[Word and element pointing entries]

————————

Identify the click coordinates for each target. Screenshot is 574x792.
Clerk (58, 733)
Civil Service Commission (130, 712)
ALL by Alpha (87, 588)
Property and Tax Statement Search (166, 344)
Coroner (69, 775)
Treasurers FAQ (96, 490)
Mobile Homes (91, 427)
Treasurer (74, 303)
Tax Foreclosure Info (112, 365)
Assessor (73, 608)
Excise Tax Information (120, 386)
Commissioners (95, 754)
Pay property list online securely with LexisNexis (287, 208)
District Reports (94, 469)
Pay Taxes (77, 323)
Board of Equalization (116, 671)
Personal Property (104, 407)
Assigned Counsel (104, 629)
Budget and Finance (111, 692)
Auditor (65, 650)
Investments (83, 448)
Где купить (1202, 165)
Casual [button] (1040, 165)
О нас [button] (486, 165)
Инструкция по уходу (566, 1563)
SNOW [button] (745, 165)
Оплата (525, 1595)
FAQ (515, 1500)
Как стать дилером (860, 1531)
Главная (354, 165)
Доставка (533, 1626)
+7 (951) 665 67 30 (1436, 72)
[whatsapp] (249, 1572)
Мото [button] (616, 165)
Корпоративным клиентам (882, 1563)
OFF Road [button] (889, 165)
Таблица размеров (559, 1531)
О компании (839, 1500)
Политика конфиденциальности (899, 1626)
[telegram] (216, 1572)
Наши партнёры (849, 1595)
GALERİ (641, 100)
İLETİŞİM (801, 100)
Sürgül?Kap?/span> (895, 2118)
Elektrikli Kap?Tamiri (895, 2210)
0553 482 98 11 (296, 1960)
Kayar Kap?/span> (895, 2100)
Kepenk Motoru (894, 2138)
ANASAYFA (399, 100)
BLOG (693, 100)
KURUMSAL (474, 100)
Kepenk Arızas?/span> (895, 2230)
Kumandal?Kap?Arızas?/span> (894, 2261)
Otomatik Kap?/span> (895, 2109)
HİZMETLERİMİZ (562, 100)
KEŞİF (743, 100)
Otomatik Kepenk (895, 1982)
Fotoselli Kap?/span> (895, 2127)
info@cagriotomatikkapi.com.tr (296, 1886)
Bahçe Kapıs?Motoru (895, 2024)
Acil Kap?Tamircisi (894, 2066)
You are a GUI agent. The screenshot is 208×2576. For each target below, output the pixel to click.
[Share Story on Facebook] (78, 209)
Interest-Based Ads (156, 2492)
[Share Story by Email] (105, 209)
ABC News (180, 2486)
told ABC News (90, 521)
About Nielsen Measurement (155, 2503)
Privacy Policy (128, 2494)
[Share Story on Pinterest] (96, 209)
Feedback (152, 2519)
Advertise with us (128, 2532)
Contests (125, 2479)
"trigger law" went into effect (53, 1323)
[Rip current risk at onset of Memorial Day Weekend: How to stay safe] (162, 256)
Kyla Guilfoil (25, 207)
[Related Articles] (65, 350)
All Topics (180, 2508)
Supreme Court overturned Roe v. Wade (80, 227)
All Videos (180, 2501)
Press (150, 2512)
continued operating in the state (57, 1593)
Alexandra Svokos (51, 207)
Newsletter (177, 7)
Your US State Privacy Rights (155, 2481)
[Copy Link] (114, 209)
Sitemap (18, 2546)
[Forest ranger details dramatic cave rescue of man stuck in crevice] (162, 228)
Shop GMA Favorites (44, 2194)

————————

◆ GIVEN TASK
Repeat these lines of the material exactly, starting at the line that contains "Board of Equalization (116, 671)" and ending at the line that contains "Главная (354, 165)".

◆ TASK RESPONSE
Board of Equalization (116, 671)
Personal Property (104, 407)
Assigned Counsel (104, 629)
Budget and Finance (111, 692)
Auditor (65, 650)
Investments (83, 448)
Где купить (1202, 165)
Casual [button] (1040, 165)
О нас [button] (486, 165)
Инструкция по уходу (566, 1563)
SNOW [button] (745, 165)
Оплата (525, 1595)
FAQ (515, 1500)
Как стать дилером (860, 1531)
Главная (354, 165)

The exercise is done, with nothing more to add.